Decided: October 21, 1952.

CARMELLA PISCIOTTA, FALSELY NAMED CARMELLA BUCCINO, PLAINTIFF-APPELLANT,
v.
CHARLES PASQUALE BUCCINO, DEFENDANT-RESPONDENT



Eastwood, Goldmann and Francis. The opinion of the court was delivered by Francis, J.c.c. (temporarily assigned).

Francis

[22 NJSuper Page 115] Appellant sought an annulment of her marriage to respondent on the ground of fraud. After hearing, an adverse judgment was entered because of the insufficiency of her proof.

The record discloses that both parties had been married previously; appellant was a widow and respondent divorced. Each had a child by the first marriage.

Appellant's claim, which was presented under the general equity jurisdiction of the Chancery Division of this court, is that respondent was guilty of fraud which affected an essential of the marriage. Her factual contention, as it appears on this appeal, is that some time before the ceremony she and respondent agreed that she would continue to work thereafter until certain outstanding debts of his were paid, that in the meantime sexual intercourse would be engaged in with some contraceptive device and that upon discharge of the obligations contraception would cease. Then they would have children. She alleges that subsequent to their marriage on July 14, 1951 she retained her employment and in accordance with their agreement fecundation was insured against; their earnings were pooled and at the end of five months the bills were paid. Thereafter on the night of January 23, 1952 she requested intercourse without contraception, saying that she wanted children. An argument ensued in the course of which her husband asserted that before the marriage he never intended to have children and that she should keep on working because he had no intention of supporting her and her child. And she claims that the following morning he packed his belongings and left their home.

The approach to the examination of the testimony adduced at the hearing to determine what was established in fact, must be made with an awareness of certain doctrinal guides appearing in our case law. Procreation of children has been described as "the most important object of matrimony" (Turney v. Avery , 92 N.J. Eq. 473 (Ch. 1921) and its "controlling purpose" (Raymond v. Raymond , 79 A. 430 (Ch. 1909).

The marriage contract is regarded as a triaded one, with the State as the third party, because the status achieved thereby is the foundation of our society. The public interest

as represented by the State, of necessity, being opposed to dissolution of the compact, the law has declared that annulment will be granted only when the fraud is of an extreme nature and goes to an essential of the marriage and where the proof thereof is clear and convincing. Rhoades v. Rhoades , 10 N.J. Super. 432 (App.

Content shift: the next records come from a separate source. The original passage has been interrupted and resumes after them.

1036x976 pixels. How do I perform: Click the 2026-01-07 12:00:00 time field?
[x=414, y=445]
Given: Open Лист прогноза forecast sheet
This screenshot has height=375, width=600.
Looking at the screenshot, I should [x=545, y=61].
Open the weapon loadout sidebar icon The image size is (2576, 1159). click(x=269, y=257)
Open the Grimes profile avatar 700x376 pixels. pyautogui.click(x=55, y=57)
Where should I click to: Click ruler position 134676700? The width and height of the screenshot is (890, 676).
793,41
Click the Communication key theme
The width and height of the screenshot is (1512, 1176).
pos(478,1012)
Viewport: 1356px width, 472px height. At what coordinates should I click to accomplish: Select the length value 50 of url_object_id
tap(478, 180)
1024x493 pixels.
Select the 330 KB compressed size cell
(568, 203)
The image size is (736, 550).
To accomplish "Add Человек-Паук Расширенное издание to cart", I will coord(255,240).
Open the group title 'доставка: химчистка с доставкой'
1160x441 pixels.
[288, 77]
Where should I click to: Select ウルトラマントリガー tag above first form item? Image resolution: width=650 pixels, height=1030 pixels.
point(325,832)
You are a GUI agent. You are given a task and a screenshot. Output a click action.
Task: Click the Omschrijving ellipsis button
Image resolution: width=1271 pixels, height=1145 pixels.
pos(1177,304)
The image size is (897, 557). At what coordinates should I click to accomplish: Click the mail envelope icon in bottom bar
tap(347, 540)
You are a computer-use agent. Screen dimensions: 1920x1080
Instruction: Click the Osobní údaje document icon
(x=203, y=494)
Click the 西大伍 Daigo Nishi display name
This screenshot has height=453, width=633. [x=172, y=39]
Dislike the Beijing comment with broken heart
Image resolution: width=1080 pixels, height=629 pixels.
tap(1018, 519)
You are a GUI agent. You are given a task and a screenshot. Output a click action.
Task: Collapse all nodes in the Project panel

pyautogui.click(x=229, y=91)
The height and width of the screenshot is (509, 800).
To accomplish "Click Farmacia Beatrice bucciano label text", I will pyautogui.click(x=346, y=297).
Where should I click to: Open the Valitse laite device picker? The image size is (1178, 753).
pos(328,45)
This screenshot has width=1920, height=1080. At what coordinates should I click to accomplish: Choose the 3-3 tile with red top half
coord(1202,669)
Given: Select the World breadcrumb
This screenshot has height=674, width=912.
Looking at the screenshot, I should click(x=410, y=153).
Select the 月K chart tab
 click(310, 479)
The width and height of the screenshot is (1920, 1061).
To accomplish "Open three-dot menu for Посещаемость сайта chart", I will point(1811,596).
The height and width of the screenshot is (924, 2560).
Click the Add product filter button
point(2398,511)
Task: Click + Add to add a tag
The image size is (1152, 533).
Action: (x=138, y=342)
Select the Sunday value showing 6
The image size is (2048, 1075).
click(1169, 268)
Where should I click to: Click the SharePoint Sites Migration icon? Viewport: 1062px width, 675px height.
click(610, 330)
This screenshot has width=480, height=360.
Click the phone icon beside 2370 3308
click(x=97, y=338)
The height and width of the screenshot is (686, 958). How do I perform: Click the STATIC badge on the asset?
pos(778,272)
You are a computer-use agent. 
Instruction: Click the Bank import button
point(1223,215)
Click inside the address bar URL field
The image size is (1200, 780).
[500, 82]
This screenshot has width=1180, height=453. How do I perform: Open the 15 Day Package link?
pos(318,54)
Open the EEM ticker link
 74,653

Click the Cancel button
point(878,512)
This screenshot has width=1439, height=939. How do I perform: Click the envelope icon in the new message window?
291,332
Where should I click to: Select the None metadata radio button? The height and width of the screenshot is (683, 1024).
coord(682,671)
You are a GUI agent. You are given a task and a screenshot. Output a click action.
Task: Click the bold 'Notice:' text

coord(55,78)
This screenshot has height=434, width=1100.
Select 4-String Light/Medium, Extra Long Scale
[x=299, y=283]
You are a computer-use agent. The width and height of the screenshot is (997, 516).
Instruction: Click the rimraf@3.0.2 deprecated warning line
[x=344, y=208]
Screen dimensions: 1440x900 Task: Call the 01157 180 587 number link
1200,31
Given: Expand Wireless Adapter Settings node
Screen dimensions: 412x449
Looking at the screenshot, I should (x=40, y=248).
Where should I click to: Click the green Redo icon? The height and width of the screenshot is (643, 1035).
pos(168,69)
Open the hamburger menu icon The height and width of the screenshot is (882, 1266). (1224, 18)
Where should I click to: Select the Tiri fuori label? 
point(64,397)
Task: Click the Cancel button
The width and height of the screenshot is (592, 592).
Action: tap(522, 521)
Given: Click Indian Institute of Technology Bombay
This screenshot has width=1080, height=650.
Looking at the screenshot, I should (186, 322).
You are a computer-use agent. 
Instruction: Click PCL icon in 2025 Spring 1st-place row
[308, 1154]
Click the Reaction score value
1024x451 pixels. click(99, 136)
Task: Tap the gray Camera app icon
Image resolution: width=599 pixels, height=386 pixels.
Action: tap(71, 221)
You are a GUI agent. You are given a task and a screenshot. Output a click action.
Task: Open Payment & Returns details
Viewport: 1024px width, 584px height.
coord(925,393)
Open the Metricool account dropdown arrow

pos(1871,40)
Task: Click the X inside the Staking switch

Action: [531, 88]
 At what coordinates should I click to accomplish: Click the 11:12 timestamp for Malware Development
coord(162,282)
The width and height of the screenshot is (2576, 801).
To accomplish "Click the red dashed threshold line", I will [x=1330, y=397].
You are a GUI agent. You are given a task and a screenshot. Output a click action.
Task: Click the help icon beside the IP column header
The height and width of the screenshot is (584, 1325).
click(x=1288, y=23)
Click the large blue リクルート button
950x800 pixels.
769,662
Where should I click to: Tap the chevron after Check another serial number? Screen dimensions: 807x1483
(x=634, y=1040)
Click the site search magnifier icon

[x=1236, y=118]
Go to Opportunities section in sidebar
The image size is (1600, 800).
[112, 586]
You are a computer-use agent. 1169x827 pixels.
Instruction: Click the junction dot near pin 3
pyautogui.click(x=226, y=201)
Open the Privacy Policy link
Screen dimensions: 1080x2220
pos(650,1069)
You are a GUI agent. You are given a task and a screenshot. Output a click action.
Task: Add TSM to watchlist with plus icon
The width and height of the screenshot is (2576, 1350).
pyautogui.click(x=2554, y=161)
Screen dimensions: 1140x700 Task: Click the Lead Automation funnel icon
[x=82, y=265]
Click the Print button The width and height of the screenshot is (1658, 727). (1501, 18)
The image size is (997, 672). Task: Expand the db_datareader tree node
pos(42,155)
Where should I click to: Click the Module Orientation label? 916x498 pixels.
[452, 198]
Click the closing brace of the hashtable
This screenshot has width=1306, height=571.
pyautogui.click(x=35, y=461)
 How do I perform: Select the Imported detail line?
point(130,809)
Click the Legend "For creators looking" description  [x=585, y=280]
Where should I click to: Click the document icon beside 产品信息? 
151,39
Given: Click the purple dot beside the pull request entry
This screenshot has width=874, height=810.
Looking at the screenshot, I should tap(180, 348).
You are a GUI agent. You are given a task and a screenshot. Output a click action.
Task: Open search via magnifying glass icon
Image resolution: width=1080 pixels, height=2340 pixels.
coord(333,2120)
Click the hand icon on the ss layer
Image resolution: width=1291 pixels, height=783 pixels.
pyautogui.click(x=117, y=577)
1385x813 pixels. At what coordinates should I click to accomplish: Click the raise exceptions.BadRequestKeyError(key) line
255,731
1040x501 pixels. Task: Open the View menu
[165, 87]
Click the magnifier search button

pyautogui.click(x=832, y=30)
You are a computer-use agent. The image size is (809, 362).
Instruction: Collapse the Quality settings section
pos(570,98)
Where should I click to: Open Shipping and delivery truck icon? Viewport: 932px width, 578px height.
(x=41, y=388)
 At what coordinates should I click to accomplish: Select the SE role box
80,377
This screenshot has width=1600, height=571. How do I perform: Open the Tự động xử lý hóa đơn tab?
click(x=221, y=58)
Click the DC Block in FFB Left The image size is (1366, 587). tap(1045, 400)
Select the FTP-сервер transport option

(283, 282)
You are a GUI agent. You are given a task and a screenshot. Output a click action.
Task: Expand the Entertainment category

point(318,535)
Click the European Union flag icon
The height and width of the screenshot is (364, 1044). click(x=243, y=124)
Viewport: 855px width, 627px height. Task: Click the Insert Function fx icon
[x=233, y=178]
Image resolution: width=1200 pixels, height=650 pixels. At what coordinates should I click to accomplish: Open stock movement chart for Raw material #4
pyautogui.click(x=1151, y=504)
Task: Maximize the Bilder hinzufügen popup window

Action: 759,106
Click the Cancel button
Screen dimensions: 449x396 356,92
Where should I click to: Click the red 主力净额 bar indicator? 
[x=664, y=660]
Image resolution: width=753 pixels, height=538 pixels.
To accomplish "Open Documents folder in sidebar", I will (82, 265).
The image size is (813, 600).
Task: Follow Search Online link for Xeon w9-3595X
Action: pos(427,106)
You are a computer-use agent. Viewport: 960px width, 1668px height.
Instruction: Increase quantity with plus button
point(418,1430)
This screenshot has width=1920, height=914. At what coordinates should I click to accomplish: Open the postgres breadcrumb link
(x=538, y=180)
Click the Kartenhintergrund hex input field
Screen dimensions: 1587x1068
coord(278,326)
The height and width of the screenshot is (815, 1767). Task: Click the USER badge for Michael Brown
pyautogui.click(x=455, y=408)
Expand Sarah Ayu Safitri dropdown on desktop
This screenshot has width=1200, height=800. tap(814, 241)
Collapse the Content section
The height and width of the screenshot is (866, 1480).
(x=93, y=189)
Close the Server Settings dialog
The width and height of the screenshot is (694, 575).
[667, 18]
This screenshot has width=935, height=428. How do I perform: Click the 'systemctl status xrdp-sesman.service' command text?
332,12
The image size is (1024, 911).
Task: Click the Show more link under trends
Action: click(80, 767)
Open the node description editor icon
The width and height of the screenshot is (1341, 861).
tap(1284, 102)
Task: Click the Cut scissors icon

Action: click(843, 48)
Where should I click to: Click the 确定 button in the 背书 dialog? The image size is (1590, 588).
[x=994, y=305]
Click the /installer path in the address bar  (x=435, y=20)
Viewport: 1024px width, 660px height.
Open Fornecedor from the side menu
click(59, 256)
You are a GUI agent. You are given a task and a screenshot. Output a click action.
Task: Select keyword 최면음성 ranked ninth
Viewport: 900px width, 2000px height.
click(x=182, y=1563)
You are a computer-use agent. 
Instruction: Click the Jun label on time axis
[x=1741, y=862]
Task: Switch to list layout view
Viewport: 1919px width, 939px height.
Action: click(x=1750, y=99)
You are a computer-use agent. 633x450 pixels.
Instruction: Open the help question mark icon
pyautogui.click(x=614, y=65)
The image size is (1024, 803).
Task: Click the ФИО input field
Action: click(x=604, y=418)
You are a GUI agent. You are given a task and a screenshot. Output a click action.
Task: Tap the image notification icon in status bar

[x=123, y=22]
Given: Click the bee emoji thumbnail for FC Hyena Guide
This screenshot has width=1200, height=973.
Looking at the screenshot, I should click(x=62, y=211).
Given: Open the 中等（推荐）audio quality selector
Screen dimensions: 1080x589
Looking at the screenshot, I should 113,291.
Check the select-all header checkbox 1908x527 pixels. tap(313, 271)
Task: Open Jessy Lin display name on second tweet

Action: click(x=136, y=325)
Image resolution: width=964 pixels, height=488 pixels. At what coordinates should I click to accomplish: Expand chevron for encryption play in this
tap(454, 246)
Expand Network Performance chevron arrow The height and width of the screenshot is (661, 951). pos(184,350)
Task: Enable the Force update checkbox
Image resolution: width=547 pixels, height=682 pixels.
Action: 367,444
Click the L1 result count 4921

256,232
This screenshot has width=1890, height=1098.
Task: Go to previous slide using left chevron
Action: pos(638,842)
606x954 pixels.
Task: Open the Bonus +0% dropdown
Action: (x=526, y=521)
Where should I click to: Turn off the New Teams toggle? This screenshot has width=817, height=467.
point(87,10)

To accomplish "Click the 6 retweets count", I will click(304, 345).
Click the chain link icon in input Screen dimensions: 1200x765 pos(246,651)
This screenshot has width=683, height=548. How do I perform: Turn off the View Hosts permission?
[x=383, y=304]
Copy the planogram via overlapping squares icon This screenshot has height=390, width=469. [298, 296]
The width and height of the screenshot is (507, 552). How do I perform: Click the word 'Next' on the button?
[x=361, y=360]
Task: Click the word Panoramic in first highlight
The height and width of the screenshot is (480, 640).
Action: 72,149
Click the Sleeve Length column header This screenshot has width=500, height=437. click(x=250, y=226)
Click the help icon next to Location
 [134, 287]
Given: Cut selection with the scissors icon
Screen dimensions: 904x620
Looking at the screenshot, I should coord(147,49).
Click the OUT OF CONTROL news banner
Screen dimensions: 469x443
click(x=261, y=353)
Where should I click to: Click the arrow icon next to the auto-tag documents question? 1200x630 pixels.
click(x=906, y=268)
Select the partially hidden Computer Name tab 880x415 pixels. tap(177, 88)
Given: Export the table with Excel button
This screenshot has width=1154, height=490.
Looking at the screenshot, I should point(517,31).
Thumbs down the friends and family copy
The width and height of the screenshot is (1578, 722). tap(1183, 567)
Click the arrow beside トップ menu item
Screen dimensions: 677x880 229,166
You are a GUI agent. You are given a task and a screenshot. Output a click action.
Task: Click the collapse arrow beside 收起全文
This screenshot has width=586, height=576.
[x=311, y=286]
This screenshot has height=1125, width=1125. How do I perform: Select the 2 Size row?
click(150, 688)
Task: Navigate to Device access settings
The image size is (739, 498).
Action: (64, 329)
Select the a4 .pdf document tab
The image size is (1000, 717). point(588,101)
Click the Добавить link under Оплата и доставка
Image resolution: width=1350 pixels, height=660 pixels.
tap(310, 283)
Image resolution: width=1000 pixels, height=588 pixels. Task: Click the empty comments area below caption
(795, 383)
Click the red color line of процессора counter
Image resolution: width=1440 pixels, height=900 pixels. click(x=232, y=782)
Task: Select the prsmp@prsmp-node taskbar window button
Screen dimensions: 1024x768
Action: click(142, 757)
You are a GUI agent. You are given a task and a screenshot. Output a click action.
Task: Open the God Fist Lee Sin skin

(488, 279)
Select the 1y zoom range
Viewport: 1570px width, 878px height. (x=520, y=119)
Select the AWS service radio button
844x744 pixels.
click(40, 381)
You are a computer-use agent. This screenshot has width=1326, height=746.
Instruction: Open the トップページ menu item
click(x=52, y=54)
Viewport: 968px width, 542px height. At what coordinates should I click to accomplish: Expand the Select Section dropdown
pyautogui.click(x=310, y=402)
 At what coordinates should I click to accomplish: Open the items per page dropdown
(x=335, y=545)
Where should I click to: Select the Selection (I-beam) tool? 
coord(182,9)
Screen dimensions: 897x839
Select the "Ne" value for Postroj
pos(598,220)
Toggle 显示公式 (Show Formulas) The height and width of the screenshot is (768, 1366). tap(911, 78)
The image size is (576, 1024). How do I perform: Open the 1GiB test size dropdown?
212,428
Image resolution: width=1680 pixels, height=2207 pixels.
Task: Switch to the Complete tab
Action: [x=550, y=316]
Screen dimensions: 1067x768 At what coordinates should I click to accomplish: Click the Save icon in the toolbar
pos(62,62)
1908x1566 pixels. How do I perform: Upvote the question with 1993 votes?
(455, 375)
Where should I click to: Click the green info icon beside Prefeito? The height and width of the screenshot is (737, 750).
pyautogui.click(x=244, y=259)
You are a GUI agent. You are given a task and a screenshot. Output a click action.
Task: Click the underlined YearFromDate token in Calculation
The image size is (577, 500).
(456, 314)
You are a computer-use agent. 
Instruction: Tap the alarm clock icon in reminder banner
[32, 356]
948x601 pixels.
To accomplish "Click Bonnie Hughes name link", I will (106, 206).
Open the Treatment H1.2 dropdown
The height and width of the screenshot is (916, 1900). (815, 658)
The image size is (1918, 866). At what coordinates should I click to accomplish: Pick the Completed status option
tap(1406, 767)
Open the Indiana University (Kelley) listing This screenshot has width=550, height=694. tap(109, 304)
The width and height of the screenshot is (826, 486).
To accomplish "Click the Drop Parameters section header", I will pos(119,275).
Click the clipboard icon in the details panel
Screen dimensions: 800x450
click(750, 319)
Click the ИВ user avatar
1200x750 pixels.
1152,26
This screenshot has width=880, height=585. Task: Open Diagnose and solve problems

Div. 1950); Lindquist v. Lindquist , 130 N.J. Eq. 11 (E. & A. 1941); Carris v. Carris , 24 N.J. Eq. 516 (E. & A. 1873); "N.J. Practice Series," (Herr on Marriage, Divorce and Separation), Sec. 946. Undoubtedly if a prospective husband or wife prior to the marriage formed a fixed determination never to have children, did not communicate that fact to the intended spouse, and then refused to engage in marital relations without contraception, fraud of the required character would exist. Bolmer v. Edsall , 90 N.J. Eq. 299 (Ch. 1919). However, in view of the conclusion we have reached on the factual problem presented, it is not necessary to pass upon any question of public policy or unclean hands arising out of an agreement to prevent procreation for a limited time after marriage.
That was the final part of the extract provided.